Additional Information

Official title Phase II Trial of Dasatinib in Patients With Recurrent Glioblastoma Multiforme
Principal investigator Andrew Lassman
Description PRIMARY OBJECTIVES: I. To determine the therapeutic efficacy of dasatinib in all patients (i.e., stages 1B and 2 combined) with recurrent/progressive glioblastoma (GBM) as measured by 6-month progression-free survival. SECONDARY OBJECTIVES: I. To determine the therapeutic efficacy of dasatinib for stage 1B patients with recurrent/progressive GBM as measured by a hybrid endpoint of 6-month progression-free survival OR objective response of (complete response [CR] or partial response [PR]) rate.
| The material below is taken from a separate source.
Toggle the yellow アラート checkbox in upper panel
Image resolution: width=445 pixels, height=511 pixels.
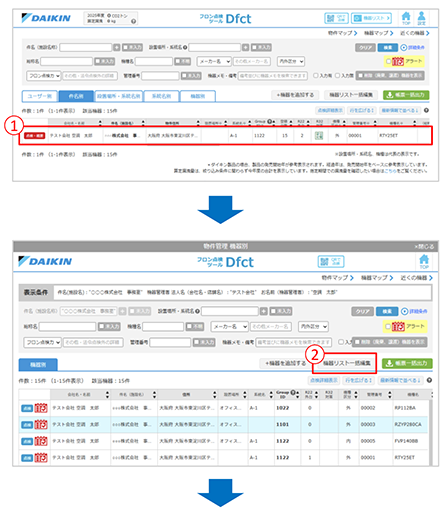(388, 61)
II. To determine patient overall survival. III. To determine the toxicity of dasatinib in the treatment of patients with GBM. IV. To determine radiographic response rate to treatment. V. To determine patient progression-free survival. VI. To explore molecular correlates of clinical outcome. VII. To explore pharmacokinetic correlates of dosing, toxicity, and efficacy. OUTLINE: Patients receive dasatinib orally (PO) twice daily (BID) on days 1-28. Courses repeat every 28 days in the absence of disease progression and unacceptable toxicity. After the completion of study treatment, patients are followed up periodically.
Trial information was received from ClinicalTrials.gov and was last updated in November 2016.
Information provided to ClinicalTrials.gov by National Cancer Institute (NCI).